PARIS - New airline safety standards may be required after the crash of Air France Flight 447 cast doubt on the reliability of speed-measuring equipment in difficult, stormy conditions, French aviation investigators said yesterday.

The Airbus A330 plunged into the Atlantic Ocean off Brazil's coast June 1 en route from Rio de Janeiro to Paris, killing all 228 people aboard.

Many families of victims have expressed frustration with the lack of information over the last six months. In its second report on the crash, the French accident investigation agency BEA said experts still had little idea why the jet went down.

John Clemes, whose brother was on the flight, said investigators told the victims' families yesterday that the jet fell in less than five minutes.

BEA spokeswoman Martine del Bono did not return messages seeking confirmation, but the agency's study of automatic messages the jet emitted seemed to confirm that.

"Nobody on that plane itself was prepared for the crash," though the pilots battled to save the plane, Clemes said. "Some things were reset in the last minute, so they were obviously trying to desperately get the plane back under control."

Automatic messages sent by the plane's computers just before it crashed show it was receiving false speed readings from sensors known as Pitot tubes. Experts have that said running into a violent storm at either too slow or too fast a speed at high altitudes could be dangerous.

BEA said the safety standards used to certify plane equipment, particularly Pitot tubes, did not properly reflect high-altitude conditions. The report called for studies of cloud masses and icy conditions that may lead safety officials to modify the criteria.

Both the European Aviation Safety Agency and the U.S. Federal Aviation Administration ordered airlines flying Airbus jets like the one that crashed to replace their French-made Thales Pitot tubes.

"It's a shame that 228 people had to die before they take those problems seriously," said Clemes.

Investigators have repeatedly insisted that the crash was most likely caused by a series of failures and not just the Pitot tubes.

"It's true that there isn't enough known about the formation of ice crystals at high altitude and the impact that has on the Pitot tubes, for example," said Chris Yates, an independent aviation-safety analyst based in Britain.

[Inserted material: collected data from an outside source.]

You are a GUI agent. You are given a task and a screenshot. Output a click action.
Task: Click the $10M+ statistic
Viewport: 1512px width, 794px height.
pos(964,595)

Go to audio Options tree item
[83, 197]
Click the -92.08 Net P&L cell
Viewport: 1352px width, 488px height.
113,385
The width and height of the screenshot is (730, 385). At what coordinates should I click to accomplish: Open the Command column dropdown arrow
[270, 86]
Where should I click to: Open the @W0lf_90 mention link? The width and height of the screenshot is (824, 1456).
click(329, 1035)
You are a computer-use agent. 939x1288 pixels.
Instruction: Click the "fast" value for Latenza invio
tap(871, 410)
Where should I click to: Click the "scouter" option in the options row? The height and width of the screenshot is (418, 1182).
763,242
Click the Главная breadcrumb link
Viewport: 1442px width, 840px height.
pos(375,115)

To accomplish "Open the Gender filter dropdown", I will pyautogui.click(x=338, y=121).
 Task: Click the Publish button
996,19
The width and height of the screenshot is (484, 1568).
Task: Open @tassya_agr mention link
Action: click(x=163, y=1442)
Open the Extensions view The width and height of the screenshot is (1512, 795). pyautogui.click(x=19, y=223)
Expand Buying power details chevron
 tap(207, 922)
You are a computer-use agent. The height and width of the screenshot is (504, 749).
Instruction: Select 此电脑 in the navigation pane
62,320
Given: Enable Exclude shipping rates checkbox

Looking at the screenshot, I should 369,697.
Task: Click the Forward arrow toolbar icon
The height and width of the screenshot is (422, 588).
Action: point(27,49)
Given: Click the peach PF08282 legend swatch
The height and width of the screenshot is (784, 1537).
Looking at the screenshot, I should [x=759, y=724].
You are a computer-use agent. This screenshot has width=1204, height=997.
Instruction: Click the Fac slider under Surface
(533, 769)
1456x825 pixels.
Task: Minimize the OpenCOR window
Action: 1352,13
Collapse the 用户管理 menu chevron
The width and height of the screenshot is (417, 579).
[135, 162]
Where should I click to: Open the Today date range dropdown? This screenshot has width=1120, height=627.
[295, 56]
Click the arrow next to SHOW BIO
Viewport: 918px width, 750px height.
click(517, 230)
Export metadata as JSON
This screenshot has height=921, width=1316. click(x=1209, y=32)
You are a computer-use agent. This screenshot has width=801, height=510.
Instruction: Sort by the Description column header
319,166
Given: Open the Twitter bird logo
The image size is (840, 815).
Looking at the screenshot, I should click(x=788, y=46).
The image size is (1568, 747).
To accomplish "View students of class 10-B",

Yesterday's BEA report does describe some potential clues about the crash. There were "powerful cumulonimbus clusters" on the jet's route, it said, and many planes flying in the area altered their routes to avoid the cloud masses.

Oxygen masks did not drop, and the plane did not depressurize, the report says. All the life vests found were still in their wrappers, suggesting perhaps that passengers had little or no warning. It also says the aircraft was probably in one piece upon impact.

The plane's black boxes are believed to be nearly 23,000 feet under water. The BEA report called for changes to flight recorders that should make them easier to locate.

Additional beacons should be fitted to commercial aircraft and the "pingers" attached to the black boxes should emit signals for 90 instead of 30 days, it said.

BEA also recommended studying the possibility of requiring software on planes that regularly transmits basic flight parameters.